Tradisi Barzanji, Antara Sakral dan Profan di Masjid Raya Campalagian
DOI:
https://doi.org/10.46870/jiat.v3i1.74Keywords:
Sakral, Simbol, Tradisi, BarzanjiAbstract
Ada banyak cara atau metode memanggil orang-orang untuk melaksanakan panggilan ibadah. Salah satunya adalah tradisi barazanji yang rutin dilaksanakan setiap malam Jum’at setelah shalat magrib berjamaah. Agenda rutin ini merupakan praktek yang telah turun-temurun dititiskan oleh para ulama-ulama sebagai upaya mensyi’arkan Islam. Hal ini dalam rangka untuk memudahkan masyarakat dalam mempraktekkan konsep ibadah ritual maupun sosial. Ada yang berbeda ketika praktek tersebut kita bandingkan dengan apa yang umum terjadi di daerah lainnya. Di tengah pembacaan teks barzanji, terdapat momen sakral yang disebut mahallul qiyam (asarakah), di mana para peserta diwajibkan berdiri dengan sikap merendahkan hati. Ungkapan simbolik ini terangkum dengan hadirnya buah-buahan seperti pisang, langsat, mangga, dan rambutan, sebagai salah satu bagian terpenting dalam kegiatan tersebut dan buah akan dibagikan kepada para jama’ah setelah pembacaan doa barzanji. Tidak ada yang mengetahui persis kapan tradisi ini dimulai dan mengapa harus buah yang dihadirkan dalam praktek tersebut.

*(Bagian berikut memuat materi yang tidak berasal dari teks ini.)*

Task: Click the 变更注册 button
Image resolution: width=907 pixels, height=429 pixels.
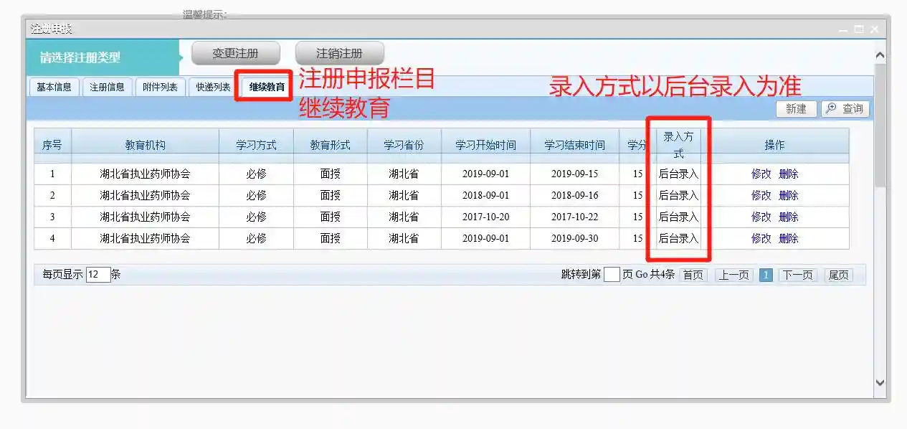Action: tap(235, 53)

Namun, yang terpenting dari tradisi ini, terselip nilai-nilai simbolisasi yang memberikan kesan yang luhur bahwa para ulama-ulama dahulu dalam memberikan akses terbuka untuk menyampaikan ajaran Islam, tidak hanya dengan cara metode skriptual atau fundamentalis, juga tidak mengabaikan apsek sosial masyarakat yang mengitarinya, tetapi keduanya menyatu dalam bingkai budaya dan nilai spiritual Islam.